What to work on: In full and without change, repeat the records shown below.

** Records follows **

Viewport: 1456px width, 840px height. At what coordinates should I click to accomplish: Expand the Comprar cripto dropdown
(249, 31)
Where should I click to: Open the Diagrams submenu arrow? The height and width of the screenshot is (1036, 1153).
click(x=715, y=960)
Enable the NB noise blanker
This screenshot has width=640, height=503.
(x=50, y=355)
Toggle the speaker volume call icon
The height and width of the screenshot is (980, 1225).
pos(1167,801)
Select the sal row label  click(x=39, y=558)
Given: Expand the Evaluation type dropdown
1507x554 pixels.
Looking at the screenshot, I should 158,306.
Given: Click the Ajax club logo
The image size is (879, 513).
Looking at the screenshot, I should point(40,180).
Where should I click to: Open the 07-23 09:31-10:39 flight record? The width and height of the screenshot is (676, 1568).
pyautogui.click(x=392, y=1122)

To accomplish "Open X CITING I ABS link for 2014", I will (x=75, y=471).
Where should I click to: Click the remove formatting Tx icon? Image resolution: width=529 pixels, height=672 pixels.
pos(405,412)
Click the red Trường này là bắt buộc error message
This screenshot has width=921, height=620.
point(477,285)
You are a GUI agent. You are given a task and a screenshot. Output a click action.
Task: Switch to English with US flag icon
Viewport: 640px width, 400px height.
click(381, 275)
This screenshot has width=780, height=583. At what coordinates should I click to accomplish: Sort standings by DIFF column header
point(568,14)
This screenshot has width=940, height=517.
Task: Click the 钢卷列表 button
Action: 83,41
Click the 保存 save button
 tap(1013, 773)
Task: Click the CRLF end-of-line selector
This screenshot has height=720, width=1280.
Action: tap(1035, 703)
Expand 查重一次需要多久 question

** End of Records **

Response:
Viewport: 1456px width, 840px height. At what coordinates should I click to accomplish: Expand the Comprar cripto dropdown
(249, 31)
Where should I click to: Open the Diagrams submenu arrow? The height and width of the screenshot is (1036, 1153).
click(x=715, y=960)
Enable the NB noise blanker
This screenshot has width=640, height=503.
(x=50, y=355)
Toggle the speaker volume call icon
The height and width of the screenshot is (980, 1225).
pos(1167,801)
Select the sal row label  click(x=39, y=558)
Given: Expand the Evaluation type dropdown
1507x554 pixels.
Looking at the screenshot, I should 158,306.
Given: Click the Ajax club logo
The image size is (879, 513).
Looking at the screenshot, I should point(40,180).
Where should I click to: Open the 07-23 09:31-10:39 flight record? The width and height of the screenshot is (676, 1568).
pyautogui.click(x=392, y=1122)

To accomplish "Open X CITING I ABS link for 2014", I will (x=75, y=471).
Where should I click to: Click the remove formatting Tx icon? Image resolution: width=529 pixels, height=672 pixels.
pos(405,412)
Click the red Trường này là bắt buộc error message
This screenshot has width=921, height=620.
point(477,285)
You are a GUI agent. You are given a task and a screenshot. Output a click action.
Task: Switch to English with US flag icon
Viewport: 640px width, 400px height.
click(381, 275)
This screenshot has width=780, height=583. At what coordinates should I click to accomplish: Sort standings by DIFF column header
point(568,14)
This screenshot has width=940, height=517.
Task: Click the 钢卷列表 button
Action: 83,41
Click the 保存 save button
 tap(1013, 773)
Task: Click the CRLF end-of-line selector
This screenshot has height=720, width=1280.
Action: tap(1035, 703)
Expand 查重一次需要多久 question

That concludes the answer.